The future of dual-beam imaging
Conavi is currently educating physicians and hospital decision-makers on the benefits of dual-beam imaging to increase adoption and eliminate the need to choose between IVUS and OCT, now that both modalities are offered with Novasight. The company expects that the system’s increased performance, usability, and quality of images will elevate the entire interventional imaging category of medical devices to a new level. Saving hospitals money over purchasing multiple single modality imaging systems and improving imaging versatility in complex cases (and in turn, improving patient outcomes through the use of intravascular imaging) will likely tip customer decisions to dual imaging.

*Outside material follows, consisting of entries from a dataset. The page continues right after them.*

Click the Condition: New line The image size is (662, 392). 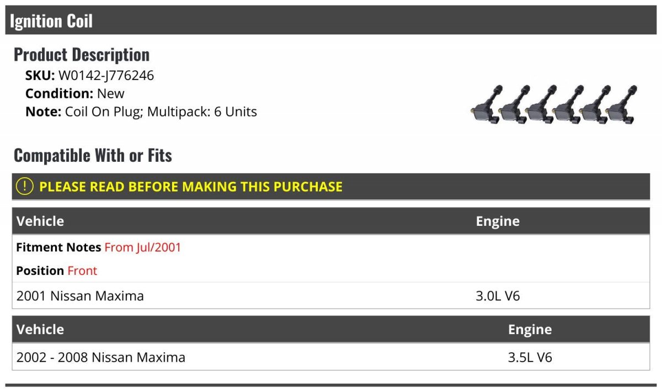[75, 94]
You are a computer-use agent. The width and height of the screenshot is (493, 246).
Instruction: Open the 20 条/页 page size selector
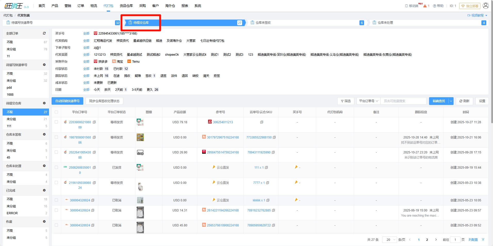click(x=389, y=240)

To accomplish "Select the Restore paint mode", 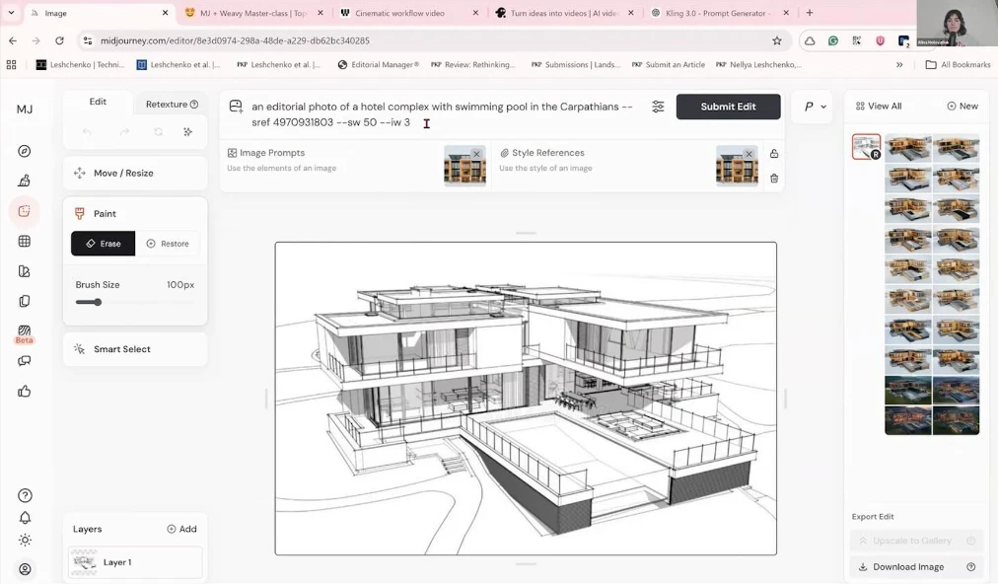I will click(168, 244).
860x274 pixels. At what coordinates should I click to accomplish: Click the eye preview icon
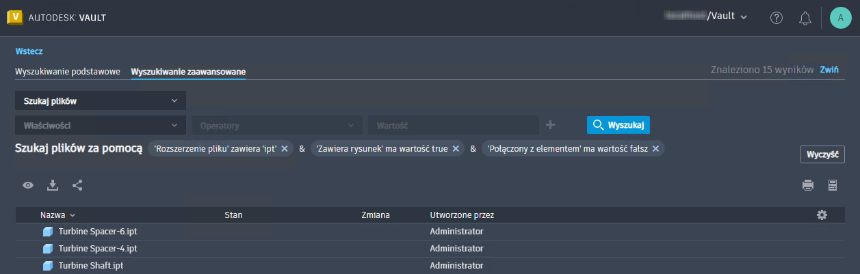(28, 185)
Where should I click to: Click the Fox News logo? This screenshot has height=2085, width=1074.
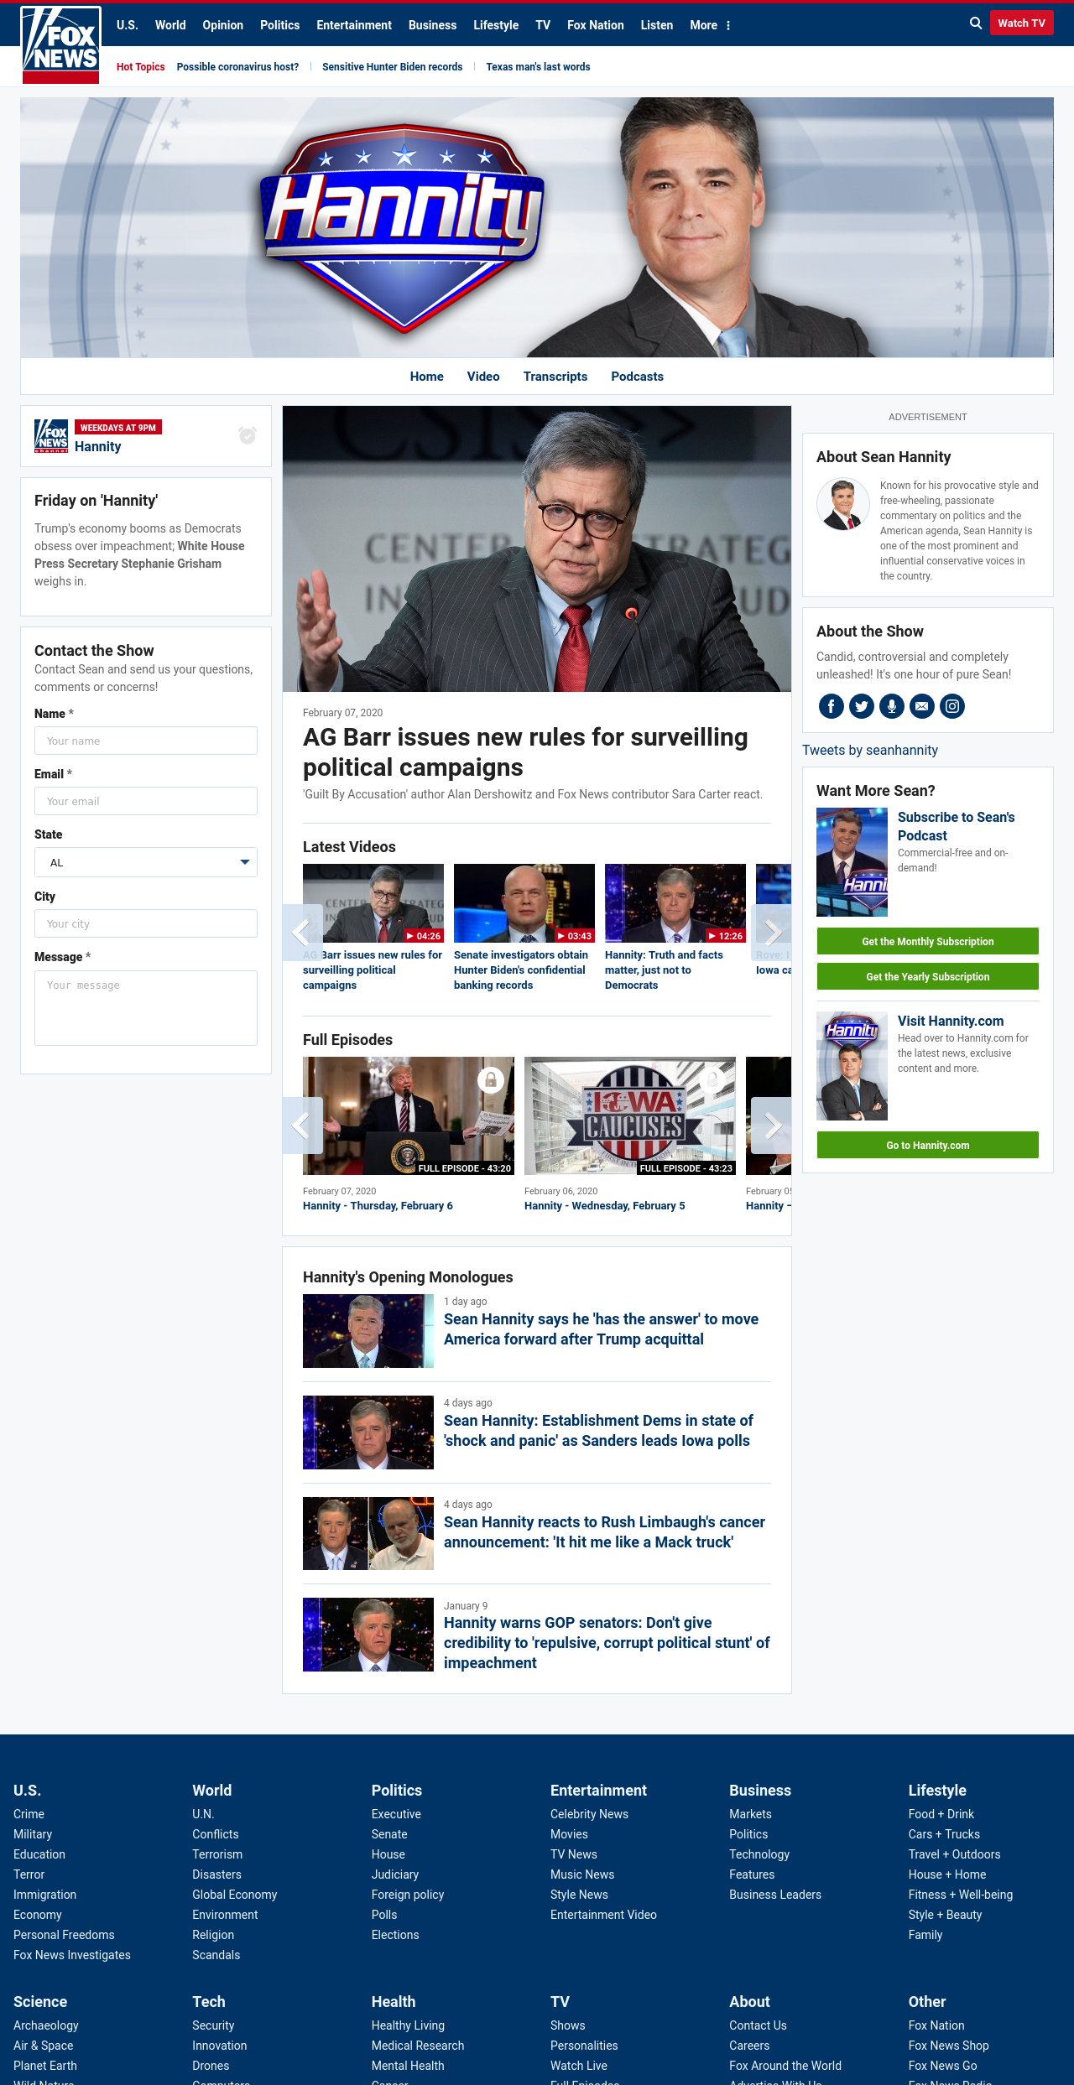coord(60,44)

The timing of the team’s accomplishments in evolving the system is optimal, given a big wave in interventional imaging is on the horizon: current guidelines are being updated in the EU to Class 1A for using interventional imaging for complex PCI (percutaneous coronary intervention, a minimally invasive procedure that treats coronary artery disease by improving blood flow to the heart), with North America expected to follow closely behind.
Tom Looby is CEO at Conavi Medical, maker of the Novasight Hybrid™ System, headquartered in Toronto. Darcy Hart is director of optics at Minnetronix Medical, which serves as a single-point provider for medical technology innovation and partners with medical device companies to accelerate breakthroughs in optical systems, fluid and gas management, RF energy, and stimulation and wearable devices.